そのニュースを知った時、世耕氏は、自らの運命を巻き込む何ごとかが起きていると予感できたかもしれない。二階派にも及んだ裏金問題に派閥会長としての重大な責任があるとはいえ、二階氏がタダで身を引くとは思えないからだ。

よく知られている通り、世耕氏は衆議院への鞍替えを望んでいる。
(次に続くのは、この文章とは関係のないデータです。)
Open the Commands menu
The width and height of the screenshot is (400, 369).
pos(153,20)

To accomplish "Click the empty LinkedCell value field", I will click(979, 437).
次期衆院選で、和歌山県の衆院小選挙区の議席は3から2に減り、世耕氏が出馬をめざす新2区は大部分が二階氏の地盤である。

二階氏は長男か三男のどちらかを後継者にするつもりだが、世耕氏が衆院に挑んでくるのを阻止するためにも、二階氏自身が議席を守り続ける必要があった。

その二階氏が衆院議員を引退するというのである。岸田首相と取引したのではないかと疑うのは当然だ。たとえば、党として世耕氏の衆院鞍替えを認めないことを約束するとか、新2区の公認候補者は二階氏の息子とする、などだ。
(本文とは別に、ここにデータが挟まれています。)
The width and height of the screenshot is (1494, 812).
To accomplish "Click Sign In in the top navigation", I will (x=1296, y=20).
「不快」だけではない、世耕氏が自民党内で嫌われる理由

岸田首相は支持率のアップをはかるため、裏金議員を厳しい姿勢で処分したように見せる必要があった。が、あまり多くの議員にダメージを与えると、党内の反発が強まり総裁再選がおぼつかなくなる。

そんなジレンマを抱えながら、岸田首相は安倍派幹部のうち誰を犠牲者として選ぶつもりなのか。二階氏に疎まれている自分なのではないか。世耕氏の不安と焦燥を、二階氏の“引退表明”は、かきたてた。

まともな政党なら、引退しようがしまいが、二階氏を厳罰に処すだろう。なにしろ、政治資金収支報告書の不記載額が3526万円にのぼり、東京地検特捜部に自身の秘書と二階派の元会計責任者が立件されているのだ。

しかし、岸田首相は森喜朗元首相と同様、二階氏に対しても処分を避けたかった。二人とも、ムラの長老であり、“祟り”が怖い存在だ。

もし二階氏を処分すれば、宏池会の会長だった岸田首相自身も、処分を免れるわけにはいかなくなる。宏池会の元会計責任者の有罪が確定しているからだ。

二階氏だって、離党勧告だの党員資格停止だの、晩節を汚すようなレッテルをはられたくはないだろう。

二階氏が自ら身を引き、岸田首相は処分を見送る。誰かが仲に立って、そのように話をまとめ、あの記者会見をプロデュースしたのではないか。世耕氏はそのような想像をめぐらし、我が身がきわめて不利な立場にあることを悟ったはずだ。